Sometimes I took a good book with me, which would help ease my mind when I had difficulty relaxing. Other times, I found solace in just closing my eyes and listening to the sounds around me.
Coming to Lehigh, I realize not many people have the same access to the beach that I do. Although it is geographically obvious, it was something I never thought about.
Some families have to plan an overnight stay to enjoy the beach. For me, it’s simply a four-mile drive.
Although I have always had access to a local beach, I’ve started to yearn to explore beaches globally as I’ve gotten older.
During my freshman year spring break, I visited Costa Rica with four of my college friends. Our first excursion was a tour of Manuel Antonio National Park. Despite sweltering 90-degree heat, which had me profusely sweating and dehydrated, walking through the park is an experience I frequently find myself wanting to return to.
The path we walked amazed us.
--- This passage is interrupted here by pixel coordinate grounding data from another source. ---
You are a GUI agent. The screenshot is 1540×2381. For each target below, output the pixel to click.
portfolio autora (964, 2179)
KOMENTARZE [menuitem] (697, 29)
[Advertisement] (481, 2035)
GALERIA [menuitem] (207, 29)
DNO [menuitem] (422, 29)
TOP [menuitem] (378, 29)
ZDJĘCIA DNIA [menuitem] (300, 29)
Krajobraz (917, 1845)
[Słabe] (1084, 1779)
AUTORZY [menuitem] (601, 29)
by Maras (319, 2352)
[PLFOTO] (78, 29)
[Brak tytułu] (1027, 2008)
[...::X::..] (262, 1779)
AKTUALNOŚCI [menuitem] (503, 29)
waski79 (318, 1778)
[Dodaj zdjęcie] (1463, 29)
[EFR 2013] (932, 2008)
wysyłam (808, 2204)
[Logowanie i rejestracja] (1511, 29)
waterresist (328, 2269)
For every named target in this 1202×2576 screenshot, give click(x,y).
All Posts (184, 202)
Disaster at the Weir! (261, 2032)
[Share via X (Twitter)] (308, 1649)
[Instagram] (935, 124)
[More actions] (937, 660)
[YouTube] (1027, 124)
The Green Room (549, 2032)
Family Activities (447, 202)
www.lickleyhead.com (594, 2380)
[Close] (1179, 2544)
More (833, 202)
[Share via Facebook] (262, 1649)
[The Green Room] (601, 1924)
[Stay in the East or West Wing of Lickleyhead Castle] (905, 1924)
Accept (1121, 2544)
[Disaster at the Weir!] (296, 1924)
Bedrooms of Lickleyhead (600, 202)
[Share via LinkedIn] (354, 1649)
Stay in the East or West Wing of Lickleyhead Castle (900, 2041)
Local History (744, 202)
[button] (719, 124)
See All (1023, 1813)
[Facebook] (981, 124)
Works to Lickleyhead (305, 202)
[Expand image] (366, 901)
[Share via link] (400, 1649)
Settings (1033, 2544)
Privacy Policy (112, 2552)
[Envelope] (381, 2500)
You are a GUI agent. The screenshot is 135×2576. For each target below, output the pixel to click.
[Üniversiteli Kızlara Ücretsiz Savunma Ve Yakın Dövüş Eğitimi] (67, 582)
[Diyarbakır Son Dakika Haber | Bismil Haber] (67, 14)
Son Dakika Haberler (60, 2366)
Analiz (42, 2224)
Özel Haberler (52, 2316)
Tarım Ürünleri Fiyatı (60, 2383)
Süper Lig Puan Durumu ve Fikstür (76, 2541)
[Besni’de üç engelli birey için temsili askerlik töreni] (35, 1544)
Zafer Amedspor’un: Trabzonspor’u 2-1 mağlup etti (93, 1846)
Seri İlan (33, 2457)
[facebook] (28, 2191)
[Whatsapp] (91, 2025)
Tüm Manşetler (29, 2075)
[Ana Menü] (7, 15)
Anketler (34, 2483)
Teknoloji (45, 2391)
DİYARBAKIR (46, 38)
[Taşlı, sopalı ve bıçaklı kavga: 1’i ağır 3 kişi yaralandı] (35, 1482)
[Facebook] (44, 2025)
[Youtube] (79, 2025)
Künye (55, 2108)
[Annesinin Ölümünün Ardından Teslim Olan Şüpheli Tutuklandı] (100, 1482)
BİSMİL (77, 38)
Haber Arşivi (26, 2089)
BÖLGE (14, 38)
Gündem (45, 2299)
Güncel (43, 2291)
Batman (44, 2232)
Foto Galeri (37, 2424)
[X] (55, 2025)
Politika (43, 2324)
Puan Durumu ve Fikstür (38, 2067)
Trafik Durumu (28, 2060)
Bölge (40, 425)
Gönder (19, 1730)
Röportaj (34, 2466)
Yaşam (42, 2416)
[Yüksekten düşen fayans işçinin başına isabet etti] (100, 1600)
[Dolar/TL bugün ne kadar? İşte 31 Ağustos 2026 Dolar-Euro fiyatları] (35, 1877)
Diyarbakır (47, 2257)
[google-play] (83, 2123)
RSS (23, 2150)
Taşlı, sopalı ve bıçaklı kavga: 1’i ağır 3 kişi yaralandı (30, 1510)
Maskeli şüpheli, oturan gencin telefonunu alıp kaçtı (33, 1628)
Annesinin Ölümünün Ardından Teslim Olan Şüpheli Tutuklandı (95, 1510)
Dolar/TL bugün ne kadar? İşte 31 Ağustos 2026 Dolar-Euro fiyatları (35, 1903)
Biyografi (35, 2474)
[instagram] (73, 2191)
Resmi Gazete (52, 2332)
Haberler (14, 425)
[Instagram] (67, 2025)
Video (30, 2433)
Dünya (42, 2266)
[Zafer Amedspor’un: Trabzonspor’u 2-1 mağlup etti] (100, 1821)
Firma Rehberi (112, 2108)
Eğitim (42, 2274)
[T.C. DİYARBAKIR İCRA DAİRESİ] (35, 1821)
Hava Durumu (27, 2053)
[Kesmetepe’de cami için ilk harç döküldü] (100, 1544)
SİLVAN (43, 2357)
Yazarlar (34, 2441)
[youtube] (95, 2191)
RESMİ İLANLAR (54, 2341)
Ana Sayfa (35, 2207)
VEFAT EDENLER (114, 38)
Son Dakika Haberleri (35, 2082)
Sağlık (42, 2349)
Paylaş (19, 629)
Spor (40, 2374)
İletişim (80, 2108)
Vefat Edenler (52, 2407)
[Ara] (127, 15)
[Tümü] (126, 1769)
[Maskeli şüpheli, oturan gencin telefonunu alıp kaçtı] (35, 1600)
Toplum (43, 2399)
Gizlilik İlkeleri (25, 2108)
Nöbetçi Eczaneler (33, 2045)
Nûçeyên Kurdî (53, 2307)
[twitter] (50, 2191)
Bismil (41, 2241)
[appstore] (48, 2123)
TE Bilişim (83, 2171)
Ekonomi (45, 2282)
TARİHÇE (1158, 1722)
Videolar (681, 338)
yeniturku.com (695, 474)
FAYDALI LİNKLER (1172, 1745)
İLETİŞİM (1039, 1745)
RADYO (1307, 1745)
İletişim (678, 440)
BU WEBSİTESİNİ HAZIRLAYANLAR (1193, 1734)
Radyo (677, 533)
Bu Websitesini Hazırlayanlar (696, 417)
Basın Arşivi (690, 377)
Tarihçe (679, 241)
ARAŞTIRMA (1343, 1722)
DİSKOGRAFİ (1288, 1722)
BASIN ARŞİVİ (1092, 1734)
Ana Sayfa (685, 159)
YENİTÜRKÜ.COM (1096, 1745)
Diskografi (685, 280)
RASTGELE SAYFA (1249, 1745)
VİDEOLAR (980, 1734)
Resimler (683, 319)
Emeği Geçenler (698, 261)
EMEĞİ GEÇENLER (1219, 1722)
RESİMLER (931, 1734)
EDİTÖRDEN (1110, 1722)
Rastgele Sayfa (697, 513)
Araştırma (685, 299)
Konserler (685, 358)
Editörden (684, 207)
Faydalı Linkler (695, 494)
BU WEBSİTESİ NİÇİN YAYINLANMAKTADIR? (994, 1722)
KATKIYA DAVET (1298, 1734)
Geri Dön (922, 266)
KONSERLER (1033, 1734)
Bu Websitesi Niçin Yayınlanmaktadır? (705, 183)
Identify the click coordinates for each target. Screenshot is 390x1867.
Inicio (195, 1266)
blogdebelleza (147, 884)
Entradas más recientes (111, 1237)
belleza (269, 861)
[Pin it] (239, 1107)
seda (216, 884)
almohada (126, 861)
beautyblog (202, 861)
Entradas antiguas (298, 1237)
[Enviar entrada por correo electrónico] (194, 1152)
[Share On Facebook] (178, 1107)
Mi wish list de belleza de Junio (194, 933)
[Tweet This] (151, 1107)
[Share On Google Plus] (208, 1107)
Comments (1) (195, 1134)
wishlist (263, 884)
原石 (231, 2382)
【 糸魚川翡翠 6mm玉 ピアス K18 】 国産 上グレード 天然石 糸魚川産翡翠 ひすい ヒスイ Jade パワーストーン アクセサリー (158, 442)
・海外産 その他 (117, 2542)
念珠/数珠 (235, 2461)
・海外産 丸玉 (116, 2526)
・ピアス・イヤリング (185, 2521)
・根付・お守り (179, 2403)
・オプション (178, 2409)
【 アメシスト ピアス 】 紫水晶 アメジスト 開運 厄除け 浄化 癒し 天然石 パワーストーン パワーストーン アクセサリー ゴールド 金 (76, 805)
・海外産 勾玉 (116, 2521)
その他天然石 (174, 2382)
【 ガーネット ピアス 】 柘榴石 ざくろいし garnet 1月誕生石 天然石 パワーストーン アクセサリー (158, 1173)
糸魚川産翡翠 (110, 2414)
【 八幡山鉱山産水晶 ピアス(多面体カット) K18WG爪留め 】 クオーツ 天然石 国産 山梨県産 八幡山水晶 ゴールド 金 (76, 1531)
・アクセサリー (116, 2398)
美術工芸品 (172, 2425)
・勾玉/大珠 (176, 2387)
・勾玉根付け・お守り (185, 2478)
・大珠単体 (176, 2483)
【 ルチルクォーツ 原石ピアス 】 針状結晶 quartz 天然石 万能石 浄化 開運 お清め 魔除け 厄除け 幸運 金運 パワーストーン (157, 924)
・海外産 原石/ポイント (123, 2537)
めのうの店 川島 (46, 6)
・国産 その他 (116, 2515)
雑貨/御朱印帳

Through our six-mile walk in the forest, we spotted sloths, helmet-headed lizards, monkeys, a toucan and the species of bird that inspired the “Angry Birds” character, among other animals.
Just when I thought our experience could not get any better, we were led to a picturesque scene: white sand, Caribbean water and an array of trees lining the horizon.
This was unlike anything I had seen before.
Our laughter and joy resonated around us as we roamed the beach. In awe, we were grateful to be experiencing this view together.
Whether it’s in New York, Costa Rica or my next destination, alone or with friends, it is incredible to know the beach will leave me with feelings of appreciation for the moment.
I’m thankful for all the memories Long Beach has brought me. I’m excited to be spending another summer there and equally excited for all the beaches I have yet to explore.
The beach, whether near or far, is more than just sand and ocean, it’s family tradition, fond memories and my happy place.